A conversation with Craig Symonds

This is the third in our occasional series of interviews with scholars of Lincoln and the Civil War.  Dr. Craig Symonds holds a Ph.D. from the University of Florida and is a former naval officer.  After teaching at the Naval War College he moved to the U.S. Naval Academy, where he stayed for three decades as one of that institution’s most popular professors and received a number of teaching awards.  His books include Lincoln and His Admirals (for which he was a co-recipient of the Lincoln Prize), The Civil War at Sea, Decision at Sea: Five Naval Battles that Shaped American History, Joseph E. Johnston: A Civil War Biography, Stonewall of the West: Patrick Cleburne and the Civil War, and The Battle of Midway.

How did you get interested in the study of Lincoln and the Civil War?

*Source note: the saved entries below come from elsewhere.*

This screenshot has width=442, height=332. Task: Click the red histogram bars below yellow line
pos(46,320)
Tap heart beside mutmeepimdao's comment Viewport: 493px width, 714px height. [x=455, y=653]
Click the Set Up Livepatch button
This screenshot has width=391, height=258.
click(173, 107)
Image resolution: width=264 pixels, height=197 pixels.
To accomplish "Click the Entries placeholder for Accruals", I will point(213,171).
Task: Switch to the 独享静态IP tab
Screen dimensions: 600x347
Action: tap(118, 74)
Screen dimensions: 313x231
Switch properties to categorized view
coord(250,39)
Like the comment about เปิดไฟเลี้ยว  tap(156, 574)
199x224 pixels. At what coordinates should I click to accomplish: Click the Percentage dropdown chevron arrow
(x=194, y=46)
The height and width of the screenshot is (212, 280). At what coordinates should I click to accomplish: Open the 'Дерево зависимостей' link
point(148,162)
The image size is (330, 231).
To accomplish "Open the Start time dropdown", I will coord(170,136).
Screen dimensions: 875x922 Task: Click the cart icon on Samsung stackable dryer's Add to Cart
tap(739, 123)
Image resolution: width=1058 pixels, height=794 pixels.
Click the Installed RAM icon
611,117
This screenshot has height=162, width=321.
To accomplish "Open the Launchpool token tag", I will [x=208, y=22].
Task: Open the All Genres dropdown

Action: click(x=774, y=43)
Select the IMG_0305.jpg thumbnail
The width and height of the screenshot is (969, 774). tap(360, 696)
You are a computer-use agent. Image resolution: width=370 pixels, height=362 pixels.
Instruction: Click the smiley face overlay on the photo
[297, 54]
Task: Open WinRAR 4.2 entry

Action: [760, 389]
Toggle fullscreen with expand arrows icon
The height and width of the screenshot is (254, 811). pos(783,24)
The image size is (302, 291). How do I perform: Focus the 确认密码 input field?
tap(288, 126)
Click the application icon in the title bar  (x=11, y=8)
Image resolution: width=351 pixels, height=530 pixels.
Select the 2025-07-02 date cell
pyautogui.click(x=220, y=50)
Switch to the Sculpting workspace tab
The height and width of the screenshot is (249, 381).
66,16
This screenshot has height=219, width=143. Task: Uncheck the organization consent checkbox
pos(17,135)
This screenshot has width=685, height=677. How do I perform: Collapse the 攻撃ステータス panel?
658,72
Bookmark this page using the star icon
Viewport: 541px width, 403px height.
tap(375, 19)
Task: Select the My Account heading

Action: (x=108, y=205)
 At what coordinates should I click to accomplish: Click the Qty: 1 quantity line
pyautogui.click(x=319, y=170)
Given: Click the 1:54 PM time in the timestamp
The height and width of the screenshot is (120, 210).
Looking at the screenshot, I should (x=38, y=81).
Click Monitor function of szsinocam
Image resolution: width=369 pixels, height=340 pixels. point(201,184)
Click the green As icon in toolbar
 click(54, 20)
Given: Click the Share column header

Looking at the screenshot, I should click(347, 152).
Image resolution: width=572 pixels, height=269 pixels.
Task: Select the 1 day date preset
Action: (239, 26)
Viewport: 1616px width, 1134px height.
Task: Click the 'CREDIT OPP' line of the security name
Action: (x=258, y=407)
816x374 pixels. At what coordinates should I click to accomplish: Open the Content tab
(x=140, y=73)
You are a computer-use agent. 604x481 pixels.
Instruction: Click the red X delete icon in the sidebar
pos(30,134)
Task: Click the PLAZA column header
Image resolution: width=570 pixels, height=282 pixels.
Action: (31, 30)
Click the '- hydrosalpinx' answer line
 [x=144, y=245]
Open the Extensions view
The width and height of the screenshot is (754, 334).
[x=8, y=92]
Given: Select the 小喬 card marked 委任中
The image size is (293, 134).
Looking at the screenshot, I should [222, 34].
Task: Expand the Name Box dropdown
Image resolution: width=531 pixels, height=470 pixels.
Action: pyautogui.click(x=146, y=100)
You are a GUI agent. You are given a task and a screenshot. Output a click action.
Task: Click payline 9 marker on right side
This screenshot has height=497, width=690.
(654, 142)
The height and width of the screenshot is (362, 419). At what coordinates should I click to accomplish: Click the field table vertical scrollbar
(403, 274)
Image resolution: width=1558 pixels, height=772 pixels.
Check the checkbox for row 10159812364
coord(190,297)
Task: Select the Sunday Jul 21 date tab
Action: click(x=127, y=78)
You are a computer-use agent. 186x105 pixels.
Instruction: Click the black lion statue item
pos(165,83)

My interest in Lincoln may well date from my earliest memories, and in particular attending Abraham Lincoln Elementary School in Anaheim, California.  There was an enormous (to me) bronze statue of Lincoln in an alcove in the front of the school in those days (it is gone now, alas), and I can remember looking up at it and thinking how impressive he was.  Then, some years later, I was a teenager during the Centennial of the Civil War and I eagerly read Bruce Catton’s trilogy on the war as they came out. 

It’s commonly said that Lincoln grew into the job of commander-in-chief, even though he had no experience with military command before his election.  Did his grasp of naval strategy improve over time, and did he make any significant mistakes?

Lincoln’s great gift as a politician and statesman was his ability to learn and adapt to a wide variety of circumstances, and to work effectively with a disparate selection of individuals, at least some of whom were inclined to be disagreeable.   Lincoln certainly learned a great deal on the job about naval matters, but the key to his success was his ability to judge and to manage the people as much as it was grasping the arcane details of naval technology or naval strategy.  And of course he made mistakes in the process, but he learned from each of them, and almost never made the same mistake twice.  Finally, he was unusual, if not nearly unique, in his willingness to acknowledge his errors.  During the Vicksburg campaign, he became convinced that once Grant had passed the Rebel citadel, he should continue downriver to join Banks in assailing Port Hudson.  After Vicksburg fell, he went out of his way to write to Grant, “I now wish to make the personal acknowledgement that you were right and I was wrong.”  What president since then has ever admitted such a thing?

What was the nature of Lincoln’s relationship with Gideon Welles?  How closely did he involve himself in naval operations?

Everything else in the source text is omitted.